▸ Try it: Your answer must be the listing, given again word for word.

▸ Supplied records:

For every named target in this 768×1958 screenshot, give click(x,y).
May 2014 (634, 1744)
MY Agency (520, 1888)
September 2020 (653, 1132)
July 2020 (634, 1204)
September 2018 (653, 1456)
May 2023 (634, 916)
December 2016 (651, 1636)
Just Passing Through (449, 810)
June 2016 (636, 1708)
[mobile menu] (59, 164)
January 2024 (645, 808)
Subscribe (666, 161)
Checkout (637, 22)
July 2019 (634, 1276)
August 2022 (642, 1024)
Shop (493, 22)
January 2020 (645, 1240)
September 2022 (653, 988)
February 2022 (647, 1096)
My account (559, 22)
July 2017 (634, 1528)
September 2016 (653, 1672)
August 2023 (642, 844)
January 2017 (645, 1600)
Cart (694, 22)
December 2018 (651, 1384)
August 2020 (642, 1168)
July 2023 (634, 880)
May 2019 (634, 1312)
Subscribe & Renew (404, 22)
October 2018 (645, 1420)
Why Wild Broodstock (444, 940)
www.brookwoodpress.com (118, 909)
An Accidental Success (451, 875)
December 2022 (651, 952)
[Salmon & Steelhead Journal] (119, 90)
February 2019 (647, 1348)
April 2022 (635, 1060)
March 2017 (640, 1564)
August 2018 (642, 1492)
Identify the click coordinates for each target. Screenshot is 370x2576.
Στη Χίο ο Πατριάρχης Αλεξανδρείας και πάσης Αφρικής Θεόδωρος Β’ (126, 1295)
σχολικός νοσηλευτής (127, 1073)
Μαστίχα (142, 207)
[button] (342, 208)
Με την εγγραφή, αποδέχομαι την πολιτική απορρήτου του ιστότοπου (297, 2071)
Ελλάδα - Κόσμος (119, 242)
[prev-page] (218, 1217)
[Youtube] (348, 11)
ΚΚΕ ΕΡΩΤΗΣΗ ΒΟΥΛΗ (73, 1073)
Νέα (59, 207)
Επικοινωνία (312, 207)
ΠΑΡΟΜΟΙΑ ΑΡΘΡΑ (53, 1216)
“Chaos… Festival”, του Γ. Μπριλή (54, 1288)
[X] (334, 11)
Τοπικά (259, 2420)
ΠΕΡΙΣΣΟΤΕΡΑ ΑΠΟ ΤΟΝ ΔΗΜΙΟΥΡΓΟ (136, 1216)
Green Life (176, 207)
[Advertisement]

▸ Answer to the problem:
For every named target in this 768×1958 screenshot, give click(x,y).
May 2014 (634, 1744)
MY Agency (520, 1888)
September 2020 (653, 1132)
July 2020 (634, 1204)
September 2018 (653, 1456)
May 2023 (634, 916)
December 2016 (651, 1636)
Just Passing Through (449, 810)
June 2016 (636, 1708)
[mobile menu] (59, 164)
January 2024 (645, 808)
Subscribe (666, 161)
Checkout (637, 22)
July 2019 (634, 1276)
August 2022 (642, 1024)
Shop (493, 22)
January 2020 (645, 1240)
September 2022 (653, 988)
February 2022 (647, 1096)
My account (559, 22)
July 2017 (634, 1528)
September 2016 (653, 1672)
August 2023 (642, 844)
January 2017 (645, 1600)
Cart (694, 22)
December 2018 (651, 1384)
August 2020 (642, 1168)
July 2023 (634, 880)
May 2019 (634, 1312)
Subscribe & Renew (404, 22)
October 2018 (645, 1420)
Why Wild Broodstock (444, 940)
www.brookwoodpress.com (118, 909)
An Accidental Success (451, 875)
December 2022 (651, 952)
[Salmon & Steelhead Journal] (119, 90)
February 2019 (647, 1348)
April 2022 (635, 1060)
March 2017 (640, 1564)
August 2018 (642, 1492)
Identify the click coordinates for each target. Screenshot is 370x2576.
Στη Χίο ο Πατριάρχης Αλεξανδρείας και πάσης Αφρικής Θεόδωρος Β’ (126, 1295)
σχολικός νοσηλευτής (127, 1073)
Μαστίχα (142, 207)
[button] (342, 208)
Με την εγγραφή, αποδέχομαι την πολιτική απορρήτου του ιστότοπου (297, 2071)
Ελλάδα - Κόσμος (119, 242)
[prev-page] (218, 1217)
[Youtube] (348, 11)
ΚΚΕ ΕΡΩΤΗΣΗ ΒΟΥΛΗ (73, 1073)
Νέα (59, 207)
Επικοινωνία (312, 207)
ΠΑΡΟΜΟΙΑ ΑΡΘΡΑ (53, 1216)
“Chaos… Festival”, του Γ. Μπριλή (54, 1288)
[X] (334, 11)
Τοπικά (259, 2420)
ΠΕΡΙΣΣΟΤΕΡΑ ΑΠΟ ΤΟΝ ΔΗΜΙΟΥΡΓΟ (136, 1216)
Green Life (176, 207)
[Advertisement]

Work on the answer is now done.